Ihre politischen Forderungen drücken die Frauen von „Mütter setzen Grenzen" in einer Unterschriftensammlung aus, in der sie die Legalisierung von „weichen" Drogen fordern sowie mehr Druckräume für User, unter anderem einen vor dem Reichstag. Denn „wenn man einen Druckraum vor eine Kita und vor einen Schülerladen stellt, dann kann auch einer vor den Reichstag" meint Arkis.

Arkis ist Sozialarbeiterin und lebt seit fast 40 Jahren in Deutschland. Sie hat als Kind gegenüber vom Bethanien gelebt, war in der Hausbesetzerszene.
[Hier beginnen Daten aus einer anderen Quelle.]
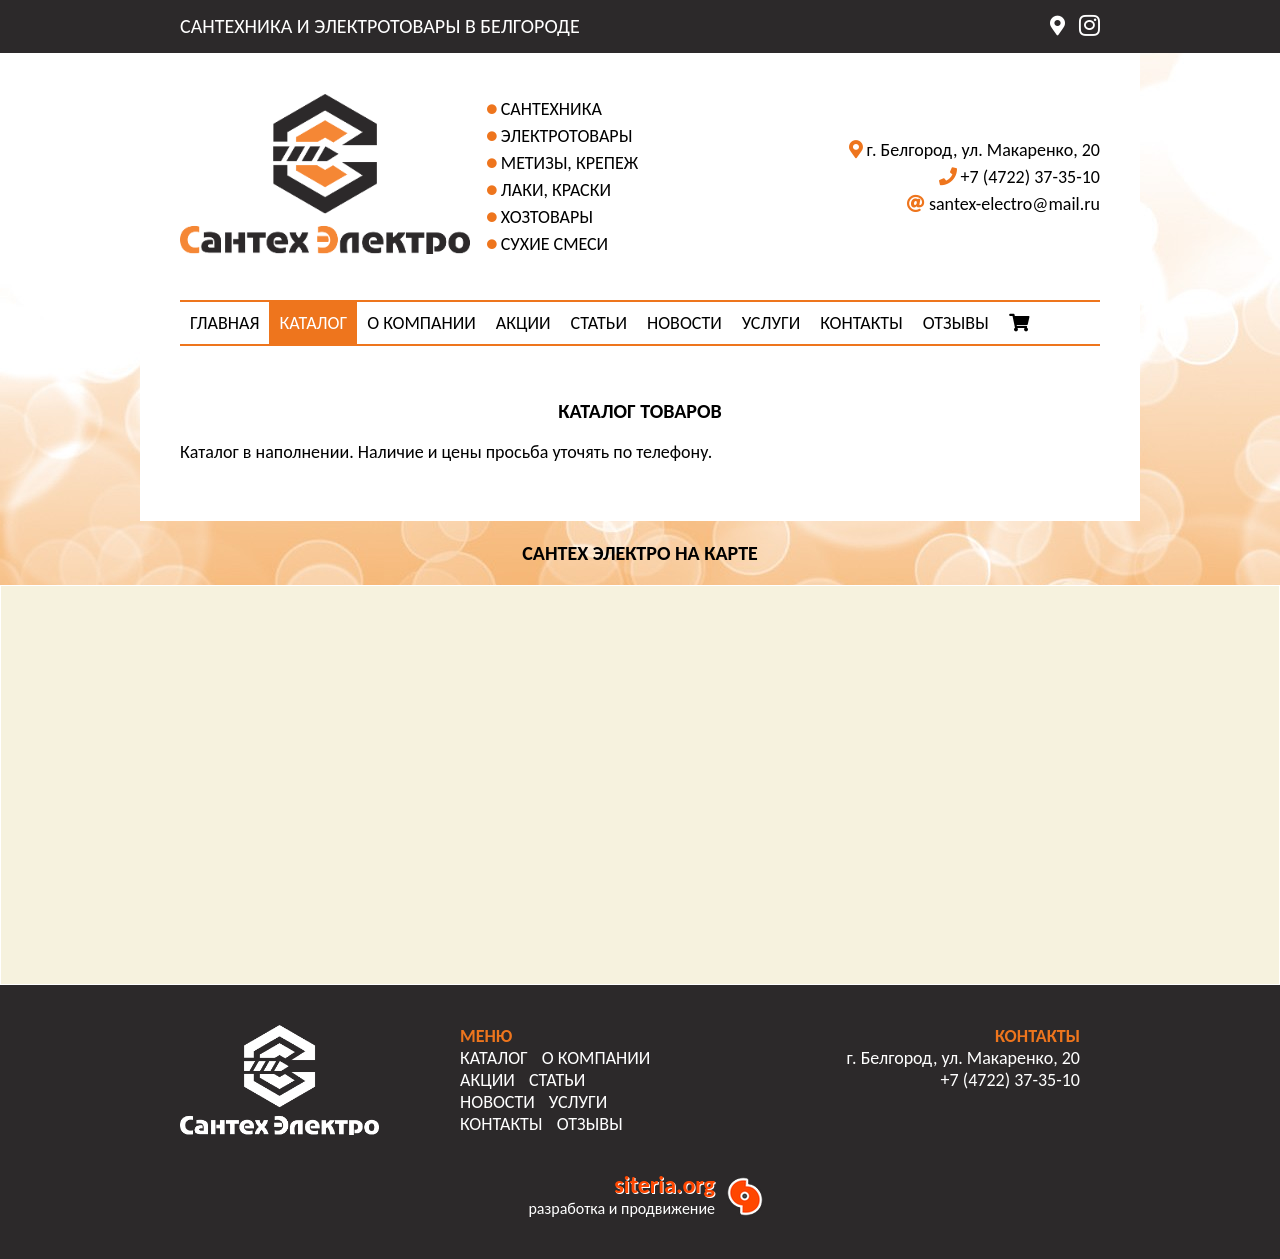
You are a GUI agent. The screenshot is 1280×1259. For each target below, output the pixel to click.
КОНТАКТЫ (861, 323)
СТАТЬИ (599, 323)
Schon immer hat sie sich eingemischt, um „sich selbst zu spüren, sich zugehörig zu fühlen". Sie lebt gesellschaftspolitisches Engagement – vor allen Dingen in ihrem Kiez. Angenommen und integriert fühlt sie sich trotzdem nicht in Deutschland. Ihre Mutter arbeitete in einer Fabrik, und die einzigen Worte, die ihr Chef von ihr verlangte, waren: „An", „Aus", „Sauber machen". Mehr nicht. Diese Bilder haben sich in Arkis' Gedächtnis eingegraben und in das vieler Menschen der zweiten Generation, die sich irgendwie „heimatlos" fühlen. Oft, meint sie, werde sie gefragt, weshalb in ihrer Initiative überwiegend türkische Frauen sind. Für Arkis ist das einleuchtend: Sie hat als türkische Mutter eine ganz andere Geschichte, eine ganz andere Betroffenheit als deutsche Mütter.